Out from the bushes comes the shrill, ear-splitting scream of hungry monkey rage. Rufus comes running up, miniature sword in hand, and the next thing I know, he’s hacking at this zombie’s arm.
Three strikes. Five. Six. Rufus cuts the arm clean off at the wrist.
I pull myself out to safety and regain my footing as Mr. One-Arm here flails about, not smart enough to know what to do other than try to slap me. Rufus pulls the saber from the amputated hand and stuffs it into his now-stump wrist.
“Good one, squirt,” I say, trying to catch my breath.
The witch boils over with a scream of her own, and an arc of green blasts fires at Rufus from her blood-stained hand.
Ha, the little monkey pulled agro.
I finish off the last reanimated with my sword, taking glances at Fenna in between slashes. She doesn’t seem to have any significant injuries other than her leg. She’s just unconscious. As Mr. One-Arm goes down, Rufus successfully flees into the safety of the trees.

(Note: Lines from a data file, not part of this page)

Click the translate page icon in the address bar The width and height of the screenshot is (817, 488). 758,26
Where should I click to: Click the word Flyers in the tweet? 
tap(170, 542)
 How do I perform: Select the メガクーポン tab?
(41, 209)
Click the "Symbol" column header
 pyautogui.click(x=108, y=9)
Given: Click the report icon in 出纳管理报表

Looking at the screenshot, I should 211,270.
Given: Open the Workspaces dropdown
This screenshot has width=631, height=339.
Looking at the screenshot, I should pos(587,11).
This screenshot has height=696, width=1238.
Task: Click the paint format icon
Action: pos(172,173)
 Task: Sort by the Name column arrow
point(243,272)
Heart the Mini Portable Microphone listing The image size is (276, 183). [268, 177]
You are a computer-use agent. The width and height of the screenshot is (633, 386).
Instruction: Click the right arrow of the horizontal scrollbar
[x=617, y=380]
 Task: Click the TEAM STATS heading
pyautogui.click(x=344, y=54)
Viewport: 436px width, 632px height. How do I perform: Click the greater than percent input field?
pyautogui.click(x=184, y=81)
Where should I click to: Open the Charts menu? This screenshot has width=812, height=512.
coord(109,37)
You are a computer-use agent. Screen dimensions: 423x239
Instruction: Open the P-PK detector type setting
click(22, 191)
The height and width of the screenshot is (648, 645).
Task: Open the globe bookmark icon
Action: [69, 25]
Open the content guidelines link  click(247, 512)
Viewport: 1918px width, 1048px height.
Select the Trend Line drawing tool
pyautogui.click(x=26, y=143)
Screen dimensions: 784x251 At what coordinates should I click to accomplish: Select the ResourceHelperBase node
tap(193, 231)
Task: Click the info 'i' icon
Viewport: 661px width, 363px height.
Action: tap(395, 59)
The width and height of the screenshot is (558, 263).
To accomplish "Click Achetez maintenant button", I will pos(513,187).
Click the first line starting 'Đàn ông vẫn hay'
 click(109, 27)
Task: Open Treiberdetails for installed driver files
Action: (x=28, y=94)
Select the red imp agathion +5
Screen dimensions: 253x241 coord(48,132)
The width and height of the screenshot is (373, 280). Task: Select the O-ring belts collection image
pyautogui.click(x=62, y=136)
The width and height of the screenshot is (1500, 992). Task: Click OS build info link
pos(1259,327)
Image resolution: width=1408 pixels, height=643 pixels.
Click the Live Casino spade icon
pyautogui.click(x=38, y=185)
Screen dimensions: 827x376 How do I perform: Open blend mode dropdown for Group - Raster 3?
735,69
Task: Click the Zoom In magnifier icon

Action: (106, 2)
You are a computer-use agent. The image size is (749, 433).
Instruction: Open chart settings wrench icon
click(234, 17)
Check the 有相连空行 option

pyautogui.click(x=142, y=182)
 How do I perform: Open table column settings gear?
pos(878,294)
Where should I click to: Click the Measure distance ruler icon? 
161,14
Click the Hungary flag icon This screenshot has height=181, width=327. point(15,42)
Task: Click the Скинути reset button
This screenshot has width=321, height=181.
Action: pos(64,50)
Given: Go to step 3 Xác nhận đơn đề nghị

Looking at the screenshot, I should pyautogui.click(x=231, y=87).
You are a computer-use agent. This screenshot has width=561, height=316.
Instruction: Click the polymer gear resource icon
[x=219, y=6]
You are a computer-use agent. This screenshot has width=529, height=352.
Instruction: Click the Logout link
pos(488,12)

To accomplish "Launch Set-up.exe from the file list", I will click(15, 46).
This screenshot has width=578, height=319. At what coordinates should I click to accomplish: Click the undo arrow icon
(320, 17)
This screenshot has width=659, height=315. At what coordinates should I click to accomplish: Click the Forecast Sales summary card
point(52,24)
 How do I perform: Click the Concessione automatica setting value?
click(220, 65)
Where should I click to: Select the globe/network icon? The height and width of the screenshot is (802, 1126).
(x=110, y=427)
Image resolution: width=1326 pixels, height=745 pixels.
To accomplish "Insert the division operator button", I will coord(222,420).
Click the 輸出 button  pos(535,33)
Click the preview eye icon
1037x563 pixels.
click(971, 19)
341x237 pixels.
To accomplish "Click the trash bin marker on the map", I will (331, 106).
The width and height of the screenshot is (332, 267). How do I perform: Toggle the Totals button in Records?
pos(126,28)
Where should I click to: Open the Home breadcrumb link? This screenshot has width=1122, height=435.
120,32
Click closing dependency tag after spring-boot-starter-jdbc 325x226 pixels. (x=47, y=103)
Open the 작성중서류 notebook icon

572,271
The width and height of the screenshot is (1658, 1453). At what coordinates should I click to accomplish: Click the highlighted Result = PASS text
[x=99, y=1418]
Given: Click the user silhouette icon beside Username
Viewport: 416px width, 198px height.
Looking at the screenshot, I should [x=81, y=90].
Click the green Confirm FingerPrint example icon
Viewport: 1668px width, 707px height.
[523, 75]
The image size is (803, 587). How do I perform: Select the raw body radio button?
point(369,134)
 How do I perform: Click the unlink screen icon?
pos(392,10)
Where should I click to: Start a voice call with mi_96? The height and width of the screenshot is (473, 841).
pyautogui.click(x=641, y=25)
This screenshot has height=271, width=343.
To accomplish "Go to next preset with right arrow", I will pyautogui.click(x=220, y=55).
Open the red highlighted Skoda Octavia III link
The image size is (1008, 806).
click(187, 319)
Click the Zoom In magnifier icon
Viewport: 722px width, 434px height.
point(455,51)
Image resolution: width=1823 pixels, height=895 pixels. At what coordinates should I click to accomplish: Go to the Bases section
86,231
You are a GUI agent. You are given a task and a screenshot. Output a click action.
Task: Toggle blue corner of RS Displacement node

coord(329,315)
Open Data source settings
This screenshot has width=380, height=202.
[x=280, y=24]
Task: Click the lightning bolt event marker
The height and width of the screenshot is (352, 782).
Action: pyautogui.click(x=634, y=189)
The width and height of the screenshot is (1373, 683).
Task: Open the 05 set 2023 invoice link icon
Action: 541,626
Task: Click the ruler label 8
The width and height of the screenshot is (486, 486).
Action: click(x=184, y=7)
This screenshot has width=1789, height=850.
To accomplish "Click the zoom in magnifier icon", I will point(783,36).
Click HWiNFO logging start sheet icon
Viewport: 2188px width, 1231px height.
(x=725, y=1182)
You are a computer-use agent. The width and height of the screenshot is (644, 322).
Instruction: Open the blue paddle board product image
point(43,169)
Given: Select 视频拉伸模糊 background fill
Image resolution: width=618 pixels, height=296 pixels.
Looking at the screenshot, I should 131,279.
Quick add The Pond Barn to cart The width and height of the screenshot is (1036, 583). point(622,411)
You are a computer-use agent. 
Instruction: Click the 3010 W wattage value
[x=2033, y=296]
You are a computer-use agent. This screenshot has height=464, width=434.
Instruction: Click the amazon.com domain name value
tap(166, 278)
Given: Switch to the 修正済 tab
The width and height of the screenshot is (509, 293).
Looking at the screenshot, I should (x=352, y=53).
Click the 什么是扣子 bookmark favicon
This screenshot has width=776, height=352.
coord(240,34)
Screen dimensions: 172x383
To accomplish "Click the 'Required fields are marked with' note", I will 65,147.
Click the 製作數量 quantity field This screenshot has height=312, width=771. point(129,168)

Tired and shaken, I reach to the ground and retrieve my pistol, feeling the hard iron and wood in my fingers. With such a simple device, a small gesture here makes big things happen over there. Is it a device at all, or is it magic?
“You wanna go?” I turn my attention to the witch. “Well, let’s go then,” I say, squaring off my sights at her chest and pulling the trigger.